Rujugiro owns Mastermind Tobacco Company, which produces Yes cigarettes, and Congo Tobacco Company, which produces Supermatch cigarettes, according to company filings. Rujugiro has cigarette factories across central and eastern Africa, as well as tobacco fields in many sub-Saharan countries. He also has factories and transport companies in Dubai, and has stakes in banking, oil, real estate, and construction companies across Africa. Rujugiro is also an adviser to Rwandan president Paul Kagame, according to the U.N. findings.
The Group of Experts has uncovered a series of e-mails and individuals who claim that Rujugiro has been supporting the CNDP through cash payments and supplies, and that he pays the CNDP to allow the traffic of his untaxed cigarettes. Rujugiro has denied the allegations of smuggling and CNDP ties in a post on his website and in a letter to a Rwandan newspaper.
Port authorities seized 97 million contraband Supermatch cigarettes in Ghana earlier this year, investigators say. The cigarettes were manufactured in the United Arab Emirates, stamped with fake “Sale in Ivory Coast” stamps, and destined for Mali, where they are not licensed for sale. Supermatch, meanwhile, has become the most smuggled brand into Uganda.
Rujugiro’s South Africa operation was shuttered in 2006, when the South African Revenue Service froze the company’s assets and filed fraud charges against him and his son. Rujugiro left the country and was arrested at Heathrow airport in London last fall. He settled the case this month before being extradited, agreeing to pay a $7 million fine and to comply with tax laws in future.
Stanching the Flow
At the core of the problem, say scholars, are the high profits of tobacco smuggling, which rival those of narcotics, and the relative cheapness of conducting a terrorist operation. In many cigarette smuggling cases, millions of dollars are at stake. A shipping container containing 10 million cigarettes costs as little as $100,000 to produce in China, but can bring as much as $2 million in the United States. Cigarette smuggling bolstered the entire economy of Montenegro during the 1990s.
Contrast that with the small amounts it takes to conduct a terrorist attack. “Part of the problem is that it takes so little to finance an operation,” says Gary LaFree, director of the University of Maryland’s National Consortium for the Study of Terrorism and Responses to Terrorism. British authorities, for example, estimated the 2005 London subway bombing that killed 52 people succeeded on a budget of less than $15,000. Al-Qaeda’s entire 9/11 operation cost between $400,000 and $500,000, according to the final report of the National Commission on Terrorist Attacks Upon the United States.
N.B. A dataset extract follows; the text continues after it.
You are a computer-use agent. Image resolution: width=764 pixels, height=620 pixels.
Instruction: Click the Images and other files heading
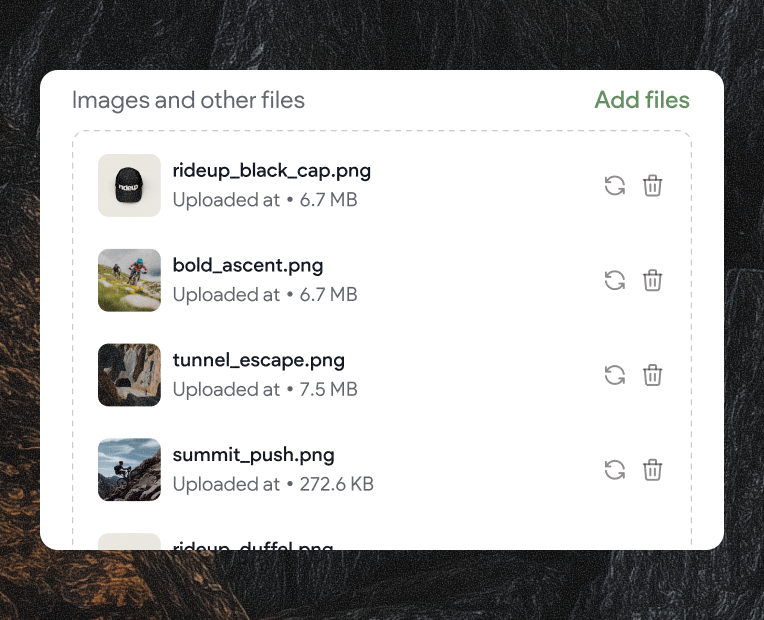pyautogui.click(x=188, y=100)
To end the flow of criminal money to terrorist groups and insurgencies, experts say, will mean cutting off the flow of contraband - whether narcotics or tobacco. Terrorism and criminal finance investigator Larry Johnson, with BERG Associates, notes that it’s much easier to crack down on the flow of legal products like tobacco. “You need to ensure that the products are being sold through legitimate channels through legitimate distributors - that they’re not committing willful blindness,” he says. “The contraband is fairly easy to deal with because it’s in the power of the distributors and producers to control the process. This is actually one of those few problems that is fixable.”
Kate Willson is a correspondent for the Center for Public Integrity. Alain Lallemand and Aamir Latif contributed to this story.